Myth: You're Grieving Wrong
Many people are under the impression that there is a "right way" to grieve. Even if you do go to counseling, your therapist will tell you that you are not doing things wrong. You may be doing something unhealthy, but your feelings are not wrong.
Myth: You Should Be Normal By Now
The truth is that few people feel exactly the same after a tremendous loss. You may never feel normal again, and that's okay. Your therapist will show you that you do not need to feel the same way you did. You can still grieve in a healthy way.
Myth: You Can Ignore Your Pain
Many people think that if they can only ignore their own grief and pain, things will go back to "normal." Ignoring pain only allows it to fester. One day, those feelings will come out, and it could result in negative consequences. Therapy helps you prevent this from happening.
Myth: You Have to Be Strong
In the wake of a significant loss, you do not have to be anything. You don't have to be strong.
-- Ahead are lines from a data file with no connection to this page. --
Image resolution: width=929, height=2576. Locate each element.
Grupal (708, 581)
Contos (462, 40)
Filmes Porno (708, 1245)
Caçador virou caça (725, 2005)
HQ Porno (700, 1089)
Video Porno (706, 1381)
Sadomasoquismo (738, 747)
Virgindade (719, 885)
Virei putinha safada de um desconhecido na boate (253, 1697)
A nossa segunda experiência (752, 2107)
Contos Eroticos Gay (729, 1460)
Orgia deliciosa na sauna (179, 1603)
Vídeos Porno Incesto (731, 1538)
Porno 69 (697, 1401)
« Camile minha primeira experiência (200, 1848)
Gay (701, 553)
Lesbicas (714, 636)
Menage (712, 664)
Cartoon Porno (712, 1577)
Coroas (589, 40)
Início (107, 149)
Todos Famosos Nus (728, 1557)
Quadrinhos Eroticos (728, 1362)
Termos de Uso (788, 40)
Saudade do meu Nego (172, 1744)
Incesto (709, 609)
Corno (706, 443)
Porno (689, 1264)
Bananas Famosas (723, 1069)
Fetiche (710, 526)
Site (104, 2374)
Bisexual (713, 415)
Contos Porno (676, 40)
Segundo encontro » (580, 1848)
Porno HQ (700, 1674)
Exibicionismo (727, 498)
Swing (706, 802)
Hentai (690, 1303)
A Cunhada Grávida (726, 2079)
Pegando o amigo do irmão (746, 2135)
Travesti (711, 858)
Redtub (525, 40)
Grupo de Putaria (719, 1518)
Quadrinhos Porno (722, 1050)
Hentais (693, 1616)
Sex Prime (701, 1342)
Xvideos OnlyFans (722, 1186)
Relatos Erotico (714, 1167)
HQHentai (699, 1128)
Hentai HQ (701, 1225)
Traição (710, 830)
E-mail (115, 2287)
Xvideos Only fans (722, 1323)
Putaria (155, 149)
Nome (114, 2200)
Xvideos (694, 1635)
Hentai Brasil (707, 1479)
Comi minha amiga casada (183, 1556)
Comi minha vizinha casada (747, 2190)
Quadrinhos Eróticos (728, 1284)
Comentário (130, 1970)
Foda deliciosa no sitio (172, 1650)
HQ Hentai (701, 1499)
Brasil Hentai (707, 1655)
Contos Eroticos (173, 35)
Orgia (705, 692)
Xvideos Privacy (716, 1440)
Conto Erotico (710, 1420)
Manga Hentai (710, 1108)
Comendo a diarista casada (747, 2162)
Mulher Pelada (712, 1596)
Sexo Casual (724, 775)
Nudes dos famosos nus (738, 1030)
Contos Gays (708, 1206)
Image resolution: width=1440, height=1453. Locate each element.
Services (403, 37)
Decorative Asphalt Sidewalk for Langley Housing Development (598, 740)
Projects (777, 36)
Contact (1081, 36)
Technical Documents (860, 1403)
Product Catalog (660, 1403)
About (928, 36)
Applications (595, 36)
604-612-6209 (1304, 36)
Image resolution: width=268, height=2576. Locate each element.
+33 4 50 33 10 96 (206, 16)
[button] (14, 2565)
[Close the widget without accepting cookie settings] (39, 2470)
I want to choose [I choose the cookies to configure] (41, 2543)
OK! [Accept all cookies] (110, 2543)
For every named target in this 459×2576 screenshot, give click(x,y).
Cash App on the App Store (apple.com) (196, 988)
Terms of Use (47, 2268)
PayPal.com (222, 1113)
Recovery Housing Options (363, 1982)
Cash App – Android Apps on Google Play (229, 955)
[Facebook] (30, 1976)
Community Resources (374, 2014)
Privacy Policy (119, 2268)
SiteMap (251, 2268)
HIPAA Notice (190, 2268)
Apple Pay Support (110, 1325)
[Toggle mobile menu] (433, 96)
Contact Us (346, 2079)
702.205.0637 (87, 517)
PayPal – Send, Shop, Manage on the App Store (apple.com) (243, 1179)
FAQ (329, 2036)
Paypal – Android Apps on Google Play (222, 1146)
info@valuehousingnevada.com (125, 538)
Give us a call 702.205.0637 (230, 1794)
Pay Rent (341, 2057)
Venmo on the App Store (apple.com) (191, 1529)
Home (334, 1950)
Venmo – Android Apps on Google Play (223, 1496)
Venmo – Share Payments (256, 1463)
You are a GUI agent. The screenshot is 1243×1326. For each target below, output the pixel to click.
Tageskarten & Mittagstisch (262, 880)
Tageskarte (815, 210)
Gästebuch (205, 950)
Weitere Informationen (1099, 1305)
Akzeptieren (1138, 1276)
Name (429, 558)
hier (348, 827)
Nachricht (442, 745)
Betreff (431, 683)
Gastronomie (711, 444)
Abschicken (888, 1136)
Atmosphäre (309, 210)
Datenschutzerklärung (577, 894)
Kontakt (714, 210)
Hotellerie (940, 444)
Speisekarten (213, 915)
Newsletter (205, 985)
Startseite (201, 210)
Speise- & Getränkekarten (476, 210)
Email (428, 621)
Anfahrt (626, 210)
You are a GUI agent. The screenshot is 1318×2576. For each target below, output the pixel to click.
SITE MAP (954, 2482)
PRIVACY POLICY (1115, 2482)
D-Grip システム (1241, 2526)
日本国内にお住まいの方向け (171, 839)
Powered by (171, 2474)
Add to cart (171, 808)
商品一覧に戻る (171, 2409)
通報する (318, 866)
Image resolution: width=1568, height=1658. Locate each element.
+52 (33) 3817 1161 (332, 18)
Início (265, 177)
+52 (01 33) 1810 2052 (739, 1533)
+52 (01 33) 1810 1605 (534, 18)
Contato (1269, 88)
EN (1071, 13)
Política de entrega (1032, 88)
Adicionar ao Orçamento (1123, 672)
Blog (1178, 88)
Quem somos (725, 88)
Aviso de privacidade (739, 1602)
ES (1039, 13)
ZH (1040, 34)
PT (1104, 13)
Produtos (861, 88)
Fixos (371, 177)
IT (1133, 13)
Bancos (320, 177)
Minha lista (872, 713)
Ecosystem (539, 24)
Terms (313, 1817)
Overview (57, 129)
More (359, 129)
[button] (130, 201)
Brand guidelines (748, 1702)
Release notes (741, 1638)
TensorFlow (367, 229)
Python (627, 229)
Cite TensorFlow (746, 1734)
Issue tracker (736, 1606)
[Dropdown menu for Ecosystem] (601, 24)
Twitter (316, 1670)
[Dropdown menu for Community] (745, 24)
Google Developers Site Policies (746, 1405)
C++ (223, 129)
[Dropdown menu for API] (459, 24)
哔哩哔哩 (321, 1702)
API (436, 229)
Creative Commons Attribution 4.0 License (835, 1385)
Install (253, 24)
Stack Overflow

It's completely okay to feel that you need to take time away from life, but individual therapy can help you develop strength and healthy ways of coping.
Myth: Crying Is the Only Way to Deal
Then, there are some people who think that if they are crying, they are dealing with the loss. They might think that people who do not cry openly are not dealing. Everybody expresses grief differently, and therapy can help you find a way for you to do this.
Myth: To Move On, You Must Forget
Many people are afraid to get treatment for grief because they are afraid it will cause them to forget their loved one. Therapy does not cause you to forget your loved one, and you can move forward in life without forgetting.
See a Therapist or Counselor
A counselor or therapist can help you develop healthy attitudes as you move forward. Grief cannot be cured, but it is possible that you can deal with your grief in a healthy manner. Look for a professional who provides individual therapy to get started.